──────── DATA SECTION

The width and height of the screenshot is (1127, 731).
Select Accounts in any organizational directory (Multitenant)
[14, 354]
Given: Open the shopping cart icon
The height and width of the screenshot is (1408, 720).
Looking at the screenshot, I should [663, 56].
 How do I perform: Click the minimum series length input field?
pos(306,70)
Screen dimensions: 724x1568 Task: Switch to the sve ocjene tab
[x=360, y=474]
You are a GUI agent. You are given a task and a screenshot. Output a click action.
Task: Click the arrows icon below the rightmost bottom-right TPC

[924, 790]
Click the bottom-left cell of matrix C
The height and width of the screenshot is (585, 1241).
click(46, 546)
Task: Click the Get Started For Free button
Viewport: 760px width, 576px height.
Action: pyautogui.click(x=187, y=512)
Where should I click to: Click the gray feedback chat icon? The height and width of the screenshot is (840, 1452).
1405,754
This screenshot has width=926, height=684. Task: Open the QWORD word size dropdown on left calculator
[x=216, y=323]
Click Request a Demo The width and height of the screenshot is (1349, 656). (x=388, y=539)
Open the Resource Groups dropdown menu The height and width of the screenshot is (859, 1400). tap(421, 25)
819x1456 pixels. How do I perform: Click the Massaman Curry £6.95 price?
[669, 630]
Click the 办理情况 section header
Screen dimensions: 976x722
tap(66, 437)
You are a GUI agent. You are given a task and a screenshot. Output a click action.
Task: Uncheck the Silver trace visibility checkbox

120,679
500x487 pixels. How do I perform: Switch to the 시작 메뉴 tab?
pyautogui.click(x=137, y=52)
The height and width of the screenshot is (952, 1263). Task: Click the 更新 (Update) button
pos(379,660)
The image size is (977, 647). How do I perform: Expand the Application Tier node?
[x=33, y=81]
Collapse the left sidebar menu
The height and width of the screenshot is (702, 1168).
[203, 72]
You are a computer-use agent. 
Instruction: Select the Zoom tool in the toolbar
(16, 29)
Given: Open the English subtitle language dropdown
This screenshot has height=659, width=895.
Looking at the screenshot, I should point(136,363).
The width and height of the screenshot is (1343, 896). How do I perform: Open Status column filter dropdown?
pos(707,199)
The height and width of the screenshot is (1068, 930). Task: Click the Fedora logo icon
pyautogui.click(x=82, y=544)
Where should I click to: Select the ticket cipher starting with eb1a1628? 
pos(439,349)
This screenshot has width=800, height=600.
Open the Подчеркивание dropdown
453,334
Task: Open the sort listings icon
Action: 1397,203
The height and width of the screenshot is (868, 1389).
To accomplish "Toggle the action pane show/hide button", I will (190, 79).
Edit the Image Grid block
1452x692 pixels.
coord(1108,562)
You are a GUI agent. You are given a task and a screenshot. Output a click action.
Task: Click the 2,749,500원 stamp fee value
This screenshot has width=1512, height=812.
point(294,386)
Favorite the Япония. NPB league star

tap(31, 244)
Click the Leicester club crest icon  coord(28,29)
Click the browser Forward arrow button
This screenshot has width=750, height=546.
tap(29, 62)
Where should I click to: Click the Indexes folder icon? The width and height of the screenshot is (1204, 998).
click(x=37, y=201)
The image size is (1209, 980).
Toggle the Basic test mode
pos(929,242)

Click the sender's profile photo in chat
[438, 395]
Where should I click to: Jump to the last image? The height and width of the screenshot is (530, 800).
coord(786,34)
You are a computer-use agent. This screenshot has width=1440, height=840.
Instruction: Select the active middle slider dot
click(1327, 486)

────────────────

## ACTION ITEM
Transcribe every line of the records, keeping each one exact.

## COMPLETED EXERCISE
The width and height of the screenshot is (1127, 731).
Select Accounts in any organizational directory (Multitenant)
[14, 354]
Given: Open the shopping cart icon
The height and width of the screenshot is (1408, 720).
Looking at the screenshot, I should [663, 56].
 How do I perform: Click the minimum series length input field?
pos(306,70)
Screen dimensions: 724x1568 Task: Switch to the sve ocjene tab
[x=360, y=474]
You are a GUI agent. You are given a task and a screenshot. Output a click action.
Task: Click the arrows icon below the rightmost bottom-right TPC

[924, 790]
Click the bottom-left cell of matrix C
The height and width of the screenshot is (585, 1241).
click(46, 546)
Task: Click the Get Started For Free button
Viewport: 760px width, 576px height.
Action: pyautogui.click(x=187, y=512)
Where should I click to: Click the gray feedback chat icon? The height and width of the screenshot is (840, 1452).
1405,754
This screenshot has width=926, height=684. Task: Open the QWORD word size dropdown on left calculator
[x=216, y=323]
Click Request a Demo The width and height of the screenshot is (1349, 656). (x=388, y=539)
Open the Resource Groups dropdown menu The height and width of the screenshot is (859, 1400). tap(421, 25)
819x1456 pixels. How do I perform: Click the Massaman Curry £6.95 price?
[669, 630]
Click the 办理情况 section header
Screen dimensions: 976x722
tap(66, 437)
You are a GUI agent. You are given a task and a screenshot. Output a click action.
Task: Uncheck the Silver trace visibility checkbox

120,679
500x487 pixels. How do I perform: Switch to the 시작 메뉴 tab?
pyautogui.click(x=137, y=52)
The height and width of the screenshot is (952, 1263). Task: Click the 更新 (Update) button
pos(379,660)
The image size is (977, 647). How do I perform: Expand the Application Tier node?
[x=33, y=81]
Collapse the left sidebar menu
The height and width of the screenshot is (702, 1168).
[203, 72]
You are a computer-use agent. 
Instruction: Select the Zoom tool in the toolbar
(16, 29)
Given: Open the English subtitle language dropdown
This screenshot has height=659, width=895.
Looking at the screenshot, I should point(136,363).
The width and height of the screenshot is (1343, 896). How do I perform: Open Status column filter dropdown?
pos(707,199)
The height and width of the screenshot is (1068, 930). Task: Click the Fedora logo icon
pyautogui.click(x=82, y=544)
Where should I click to: Select the ticket cipher starting with eb1a1628? 
pos(439,349)
This screenshot has width=800, height=600.
Open the Подчеркивание dropdown
453,334
Task: Open the sort listings icon
Action: 1397,203
The height and width of the screenshot is (868, 1389).
To accomplish "Toggle the action pane show/hide button", I will (190, 79).
Edit the Image Grid block
1452x692 pixels.
coord(1108,562)
You are a GUI agent. You are given a task and a screenshot. Output a click action.
Task: Click the 2,749,500원 stamp fee value
This screenshot has width=1512, height=812.
point(294,386)
Favorite the Япония. NPB league star

tap(31, 244)
Click the Leicester club crest icon  coord(28,29)
Click the browser Forward arrow button
This screenshot has width=750, height=546.
tap(29, 62)
Where should I click to: Click the Indexes folder icon? The width and height of the screenshot is (1204, 998).
click(x=37, y=201)
The image size is (1209, 980).
Toggle the Basic test mode
pos(929,242)

Click the sender's profile photo in chat
[438, 395]
Where should I click to: Jump to the last image? The height and width of the screenshot is (530, 800).
coord(786,34)
You are a computer-use agent. This screenshot has width=1440, height=840.
Instruction: Select the active middle slider dot
click(1327, 486)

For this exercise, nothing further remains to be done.